2. Description of the Prior Art
In the early stage of searching for new energy sources, coal had been reacted with water to produce clean water gas energy, while, in the later stage, electrolysis of water has been utilized to produce clean hydrogen energy. In the reaction of electrolyzing water, an arc can be generated in the water if carbon bars are used as the electrodes and the distance between electrodes is reduced. Because of the great amount of heat generated by the arc, carbon may involve in the decomposition reaction of water so that the electric energy required to supply for electrolyzing water can be significantly reduced. This renders water electrolysis a good potential method for providing energy sources.

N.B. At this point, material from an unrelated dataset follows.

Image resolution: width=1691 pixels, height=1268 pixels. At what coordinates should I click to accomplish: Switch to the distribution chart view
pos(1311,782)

Although electrolytic reaction of water by using carbon bars as electrodes can lower greatly the power supply, the carbon electrodes become a consumptive materials which must be supplemented continuously in the course of reaction. In fact, it is not easy to supply the inflexible long carbon bar used in commercial applications doe to space limitation.
Production of clean hydrogen energy by reacting coal or other solid carbonaceous fossil fuel with water had been the subject of efforts by scientists in the early 1960s.

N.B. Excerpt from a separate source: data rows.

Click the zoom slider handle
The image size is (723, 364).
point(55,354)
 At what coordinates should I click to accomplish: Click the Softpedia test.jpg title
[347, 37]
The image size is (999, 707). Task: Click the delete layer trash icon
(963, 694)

In the early stage, carbon and water should be heated to 800.degree. C. for reacting into hydrogen and carbon dioxide. It has been found later that electrolysis of water can produce clean hydrogen, too. However, to generate one mole of hydrogen it should consume an amount of energy of 56.7 kcal.
Coughlin and Farooque (Nature, 279, 301, 1979) proposed an electrolytic reaction of water in a coal slurry by using platinum bar as electrodes and sulfuric acid as the electrolyte, whereby, because the involvement of carbon in the reaction, energy input required for generating one mole of hydrogen can be reduced from the above-said 56.7 kcal down to 9.5 kcal. Dammann in U.S. Pat. No. 5,159,900 (1992) disclosed the production of hydrogen gas and carbon monoxide through the generation of an arc in water by means of carbon bars and used those gases to drive an internal combustion engine, wherein, gases produced in said reaction are water and carbon dioxide.
Richardson in U.S. Pat. No. 5,435,274 (1995) disclosed power generation by using the gas produced through an arc in water by means of carbon electrode bars, wherein the electric power thus generated is five times more than that of input. Maflove (Infinite Energy, 9, 44, 1996) reported the above-said system, which can generate an arc with a temperature ranging from 3000.degree. C. to 4000.degree. C. to decompose water into hydrogen and oxygen that reacts with carbon of carbon electrodes to produce aquafuel gases.
In the combustion of those aquafuel gases for power generation, the ratio of air to aquafuel gases is 3:1 to 5:1. The waste gas produced therefrom is astonishingly lower than that produced from combustion of gasoline so that a cleaner waste gas can be obtained. This renders it a good potential method of energy source production and utilization.
In the above-described systems for generating aquafuel gases, carbon electrode bars and water are consumptive raw materials that must be supplemented continuously in the course of aquafuel production.
In general, water supply is easier whereas the supply of inflexible long carbon bars might be more difficult after a long period of utilization.
Accordingly, a problem of carbon electrode supplementing has arisen in the above-said systems for producing aquafuel. In view of this, it is desirable to use a flexible carbon electrode to overcome the problem associated with sustained uses over a long period of time.